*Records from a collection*
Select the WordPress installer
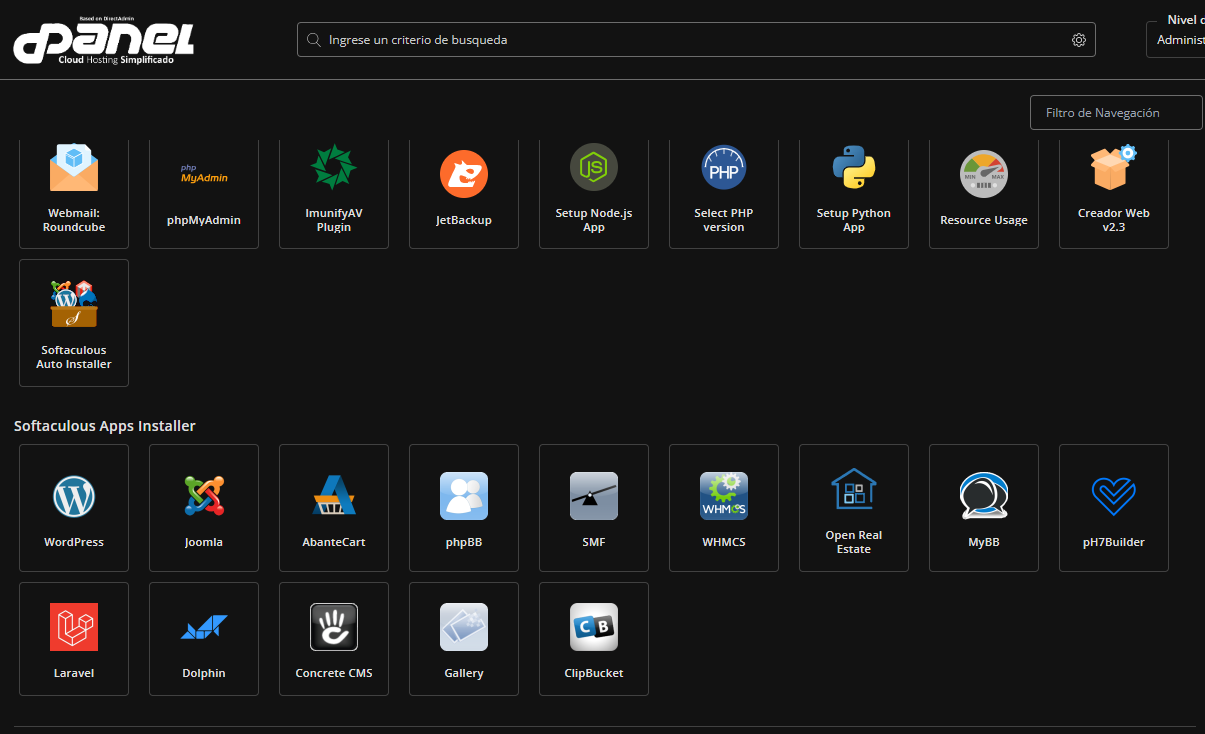 pyautogui.click(x=73, y=508)
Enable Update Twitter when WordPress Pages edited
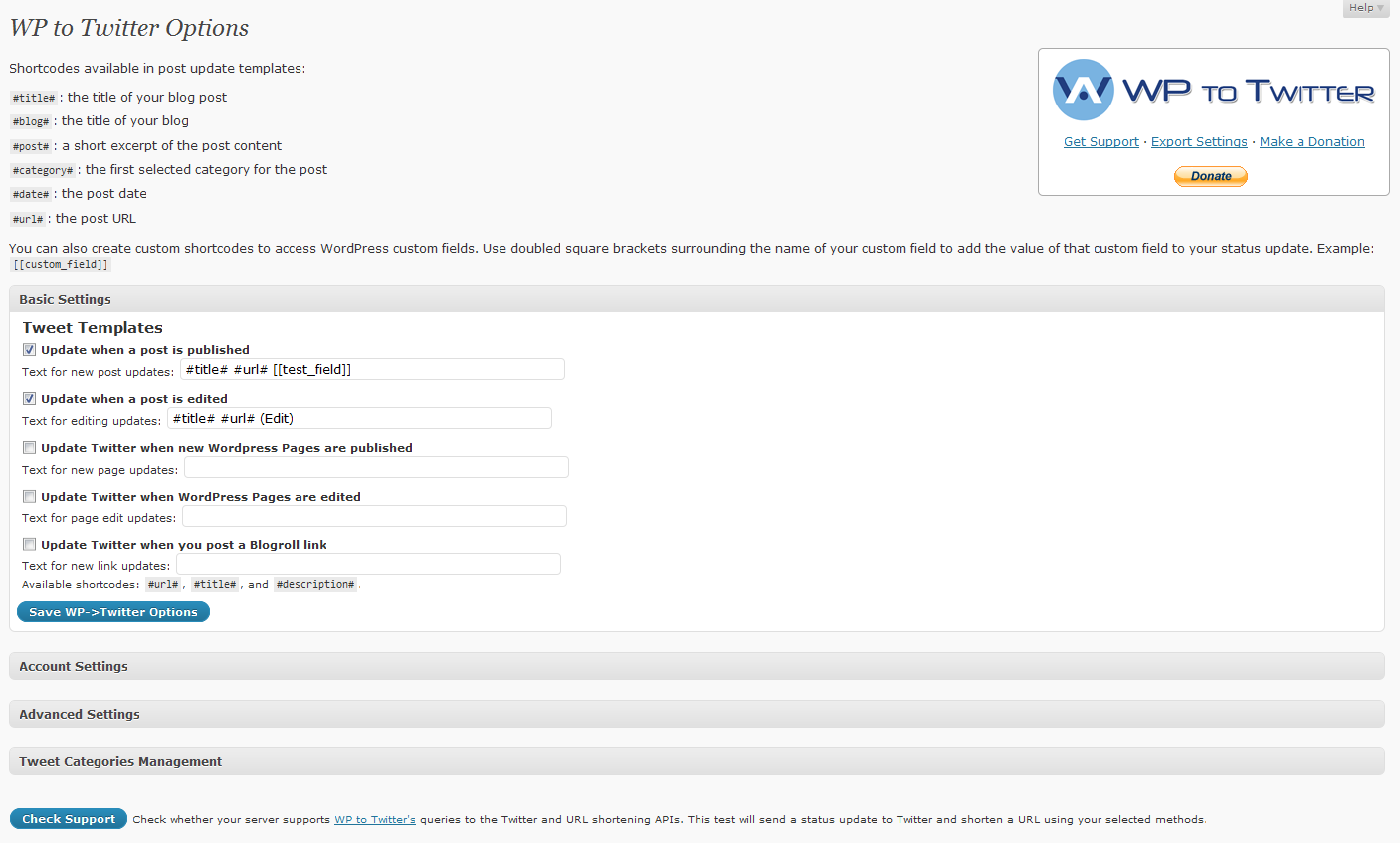The height and width of the screenshot is (843, 1400). [30, 497]
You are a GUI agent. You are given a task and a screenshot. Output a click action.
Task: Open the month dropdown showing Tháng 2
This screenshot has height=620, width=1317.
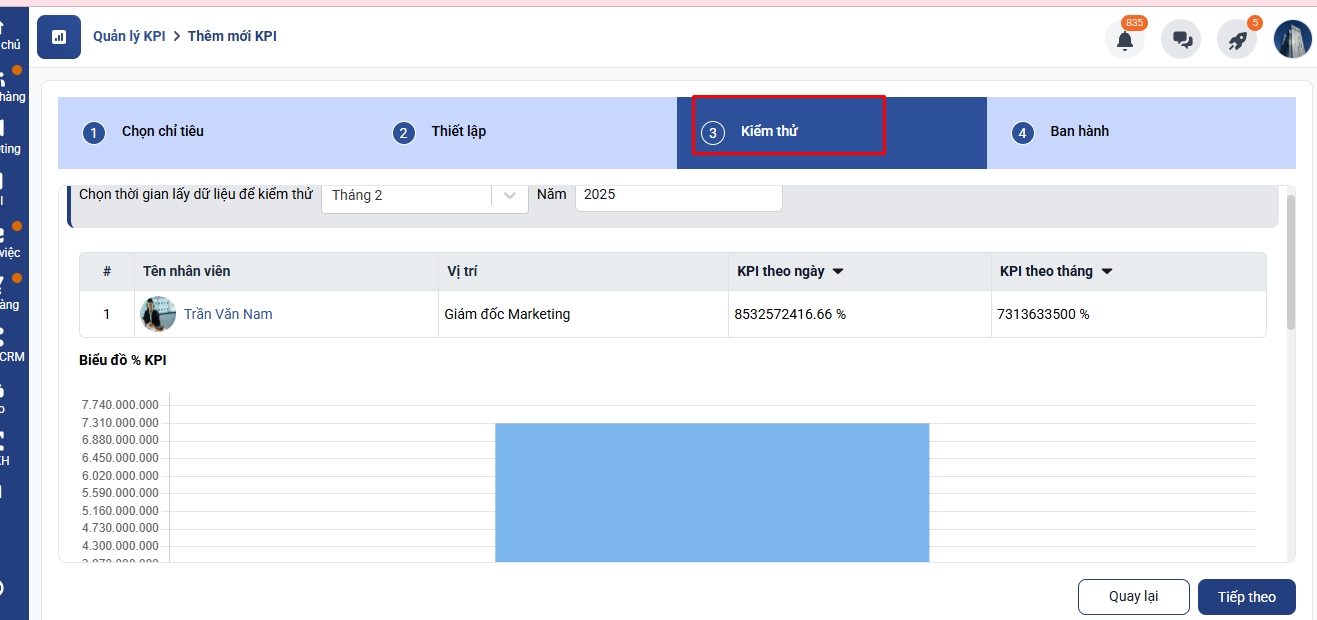pyautogui.click(x=424, y=195)
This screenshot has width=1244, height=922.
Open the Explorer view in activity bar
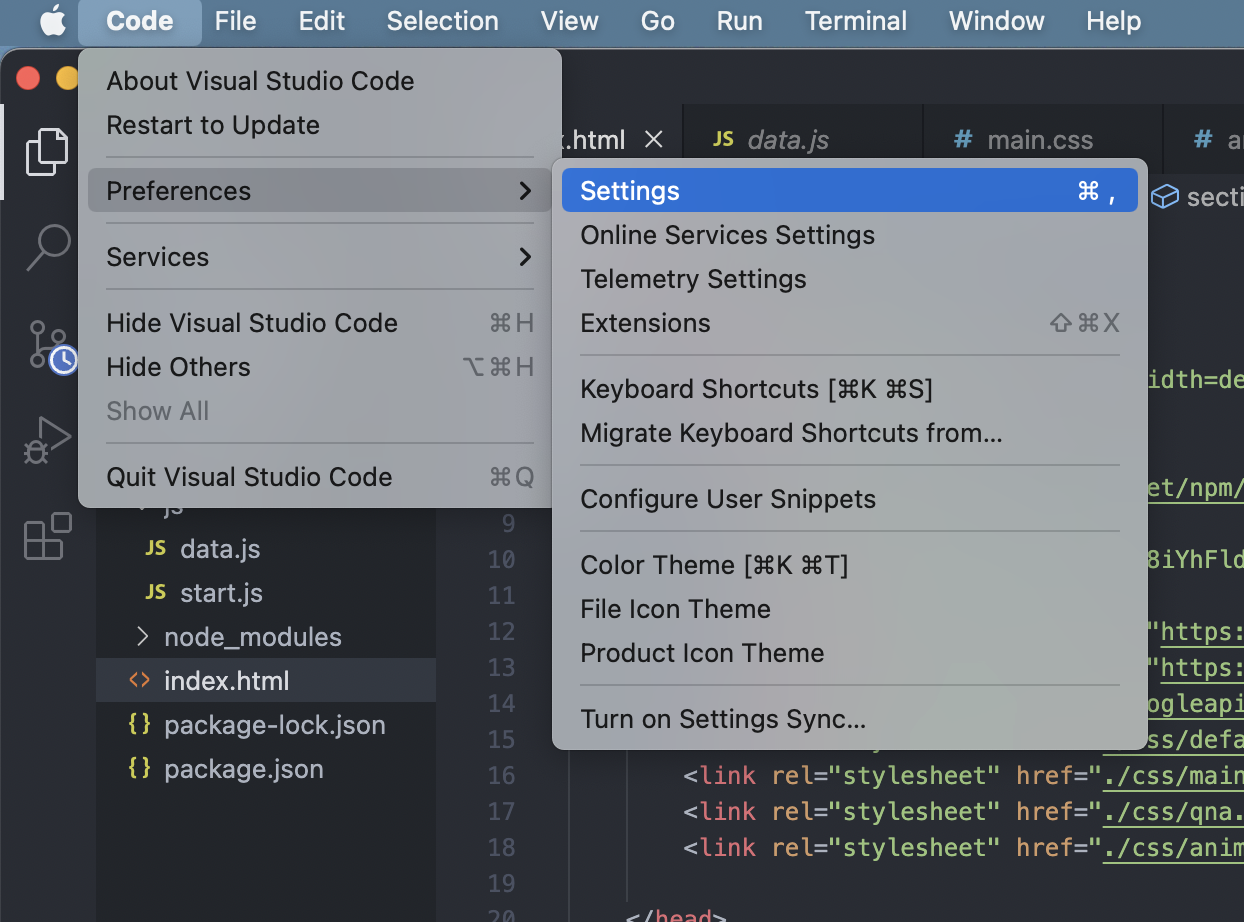pyautogui.click(x=47, y=152)
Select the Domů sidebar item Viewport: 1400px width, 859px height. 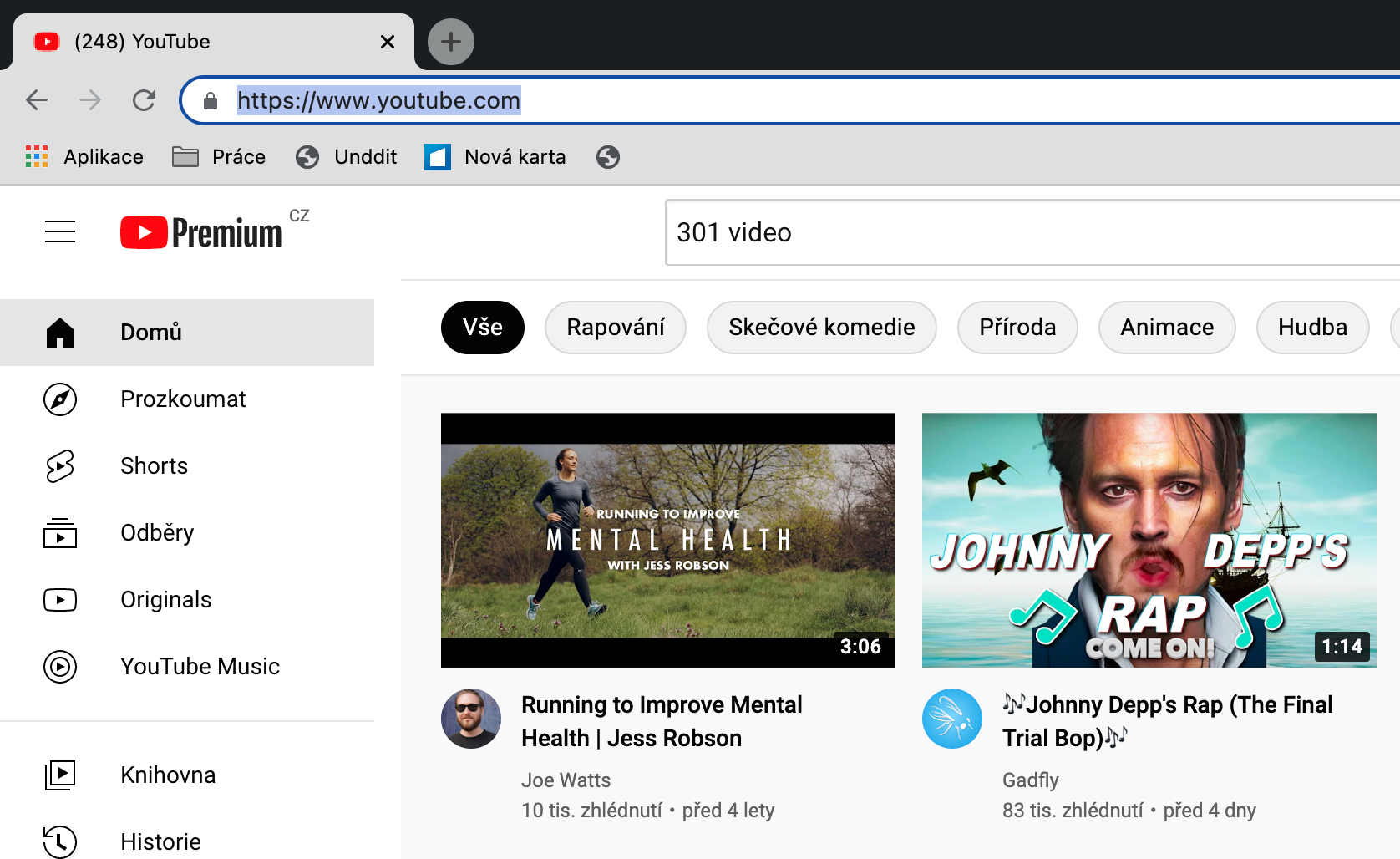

*Your objective*
Produce a word-for-word copy of the records, omitting all images.

*Your response*
Select the WordPress installer
 pyautogui.click(x=73, y=508)
Enable Update Twitter when WordPress Pages edited
The height and width of the screenshot is (843, 1400). [30, 497]
You are a GUI agent. You are given a task and a screenshot. Output a click action.
Task: Open the month dropdown showing Tháng 2
This screenshot has height=620, width=1317.
pyautogui.click(x=424, y=195)
This screenshot has width=1244, height=922.
Open the Explorer view in activity bar
pyautogui.click(x=47, y=152)
Select the Domů sidebar item Viewport: 1400px width, 859px height. 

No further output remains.